Give back our farms, says Alan

Alan Crafar says the way out of the hole created after the banks seized his farms is to give them back.
The banks seized his dairy empire and put the 16 dairy farms in the hands of receivers KordaMentha, who arranged a sale with Hong Kong company Natural Dairy and it's sister company, New Zealand based UBNZ Asset Holdings for $200 million.


Alan Crafar.

The Chinese company's application was declined on Wednesday by Cabinet ministers Maurice Williamson and Kate Wilkinson, says the Chinese company's directors and frontwoman May Wang failed a "good character" test. May Wang, a UBNZ director and frontwoman for the Crafar deal, was bankrupted by the High Court at Auckland this month over a $22 million debt.
'I would think that their best option now is to give the farms back to us and apologize for the state that they have got them in,” says Alan. 'We could pay our way if we were running our farm right now. But the problem is, the bank won't accept that they have got to share the pain.
'Too many people are wasting too much time and nervous energy pleading with their bank instead of getting on and getting production.”
Declining the Chinese offer was on the cards, says Alan, because the ‘clobbering machine' had been knocking May Wang and Natural Dairy around for some time.
'The government couldn't afford to let it happen anyway, they would lose the election,” says Alan. 'I suppose they will ring me on Christmas Eve and say ‘how about you take your farms back over because the receivers are making a hell of a mess of it'.”
Production is halved says Alan, which is costing the country a lot of money in lost export sales.
'I worked out that they are costing $22,000 a day to have these receivers in here and they have dropped the production by half. It's costing us a hell of a lot more than that, conservatively, bloody near a thousand dollars an hour to have receivers in this business - and the banks haven't had any returns.”
The current economic situation is the same as it was two years ago, when the banks happily loaned money to the Crafars, believing they had 50 per cent equity.
'Nothing has changed except the banks' bloody nerves have gone,” says Alan.
'This is nation wide. I'll guarantee there are thousands of farmers who are being told, ‘you haven't got any equity left, you need to sell something'. Why is that?
'There's nothing changed. The product price is the same. It's not down to the farmers that they are in this situation, it's the bankers - and they are blaming the farmers.
'The banks have lost their nerve, it's all caused by banking world wide. And now because nothing is selling and nobody is moving a thing, people are being told, ‘Well you are one hundred per cent owned now because the value has dropped by half'. That's what they have been told nationwide. This is happening.”
Farmers who have been trading profitably are being put into receivership on a daily basis. says Alan. He knows because of his public profile. They ring him up.

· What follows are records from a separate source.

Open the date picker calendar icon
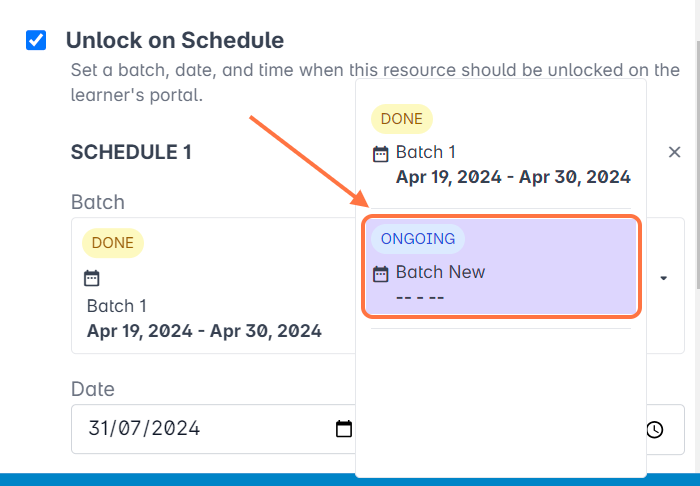(x=344, y=429)
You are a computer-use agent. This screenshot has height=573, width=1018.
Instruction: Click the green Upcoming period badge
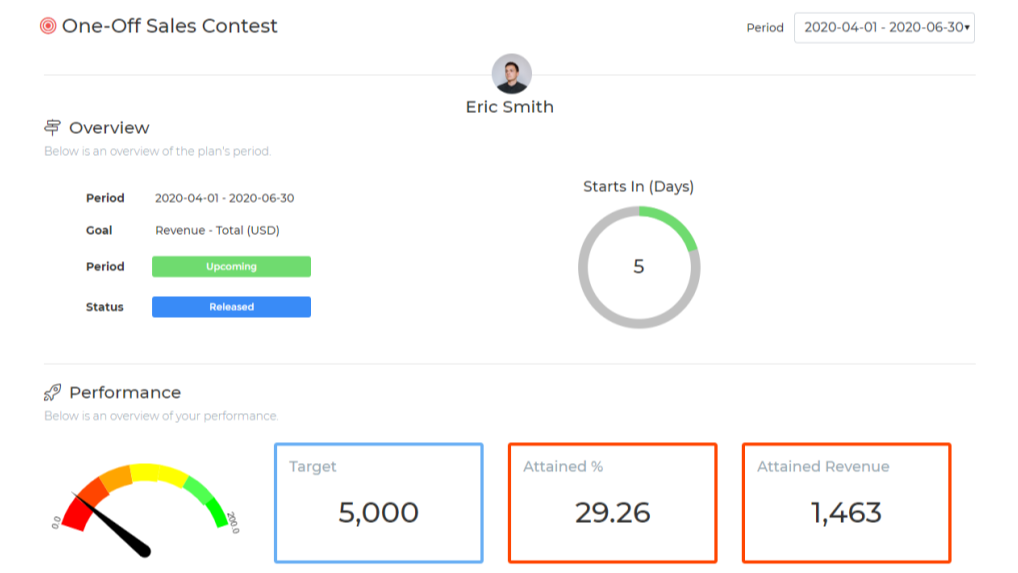point(231,267)
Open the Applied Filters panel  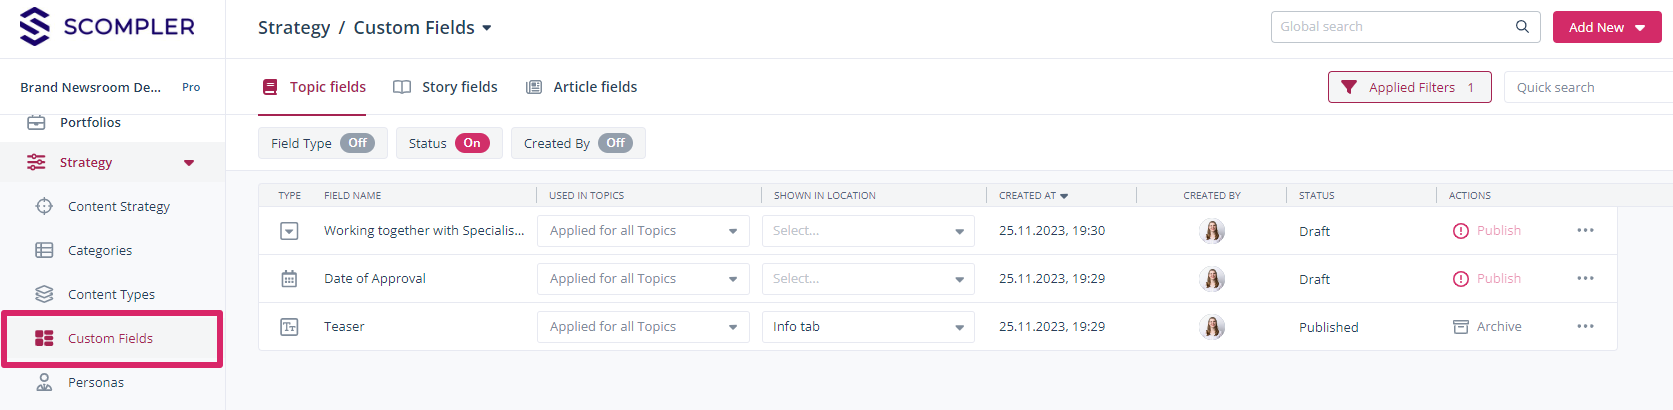tap(1409, 87)
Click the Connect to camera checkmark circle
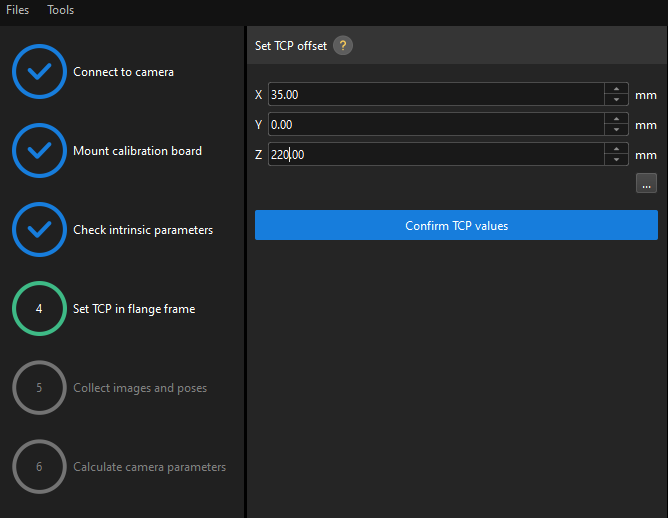Image resolution: width=668 pixels, height=518 pixels. click(39, 72)
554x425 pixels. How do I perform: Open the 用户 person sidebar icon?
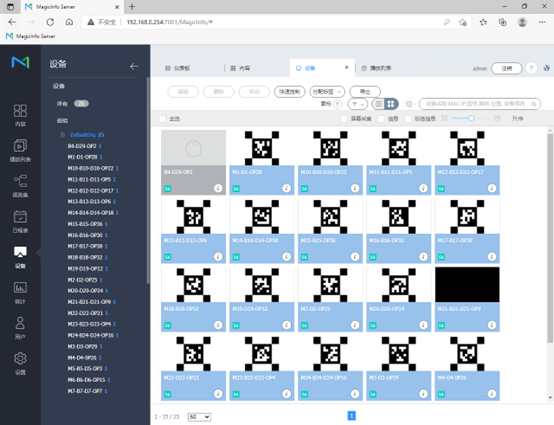coord(20,328)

There's a sort of a network of people around the country, says Alan. Individual farmers are ringing and telling him their life stories.
'I get it in the ear from them all the time,” says Alan. 'Some of them are in a no-hope situation and I don't know how they got there. A lot of them aren't though. Their equity position is considered to be too low by the bank, so they sell them up. These are the people who are paying, who have never missed a payment.
'Nobody's talked about it. The problem is while things are going good, the banks they tell you that they are your partner, they want full honesty from you and you talk to them. 'But they are not telling you that behind the scenes they are being quite dishonest and they are going to bloody well strangle you, at the first chance they get – which they do.”
The bank managers are threatening people's lives every day says Alan.
'You get a letter from a bank saying you have got to sell something in the next three months, people are threatened by that, that'll kill people. Without pointing a gun at them they can kill people. They don't want to sell their life's work, but they've been told to.
'There was a abloke on TV last Friday night, I've been on the phone with him several occasions now and I can't see a good reason why they have put him under, but they have.
'I don't know the other side of the story, but there will be some cock and bull story about his equity being no good. But he was paying his way, never missed a payment on his mortgage and they gave him eight hours to pay his mortgage off. That's not being in for the long haul.
'He got a long time, I got 31 minutes when they did it to me but they had obviously been planning that for some time.”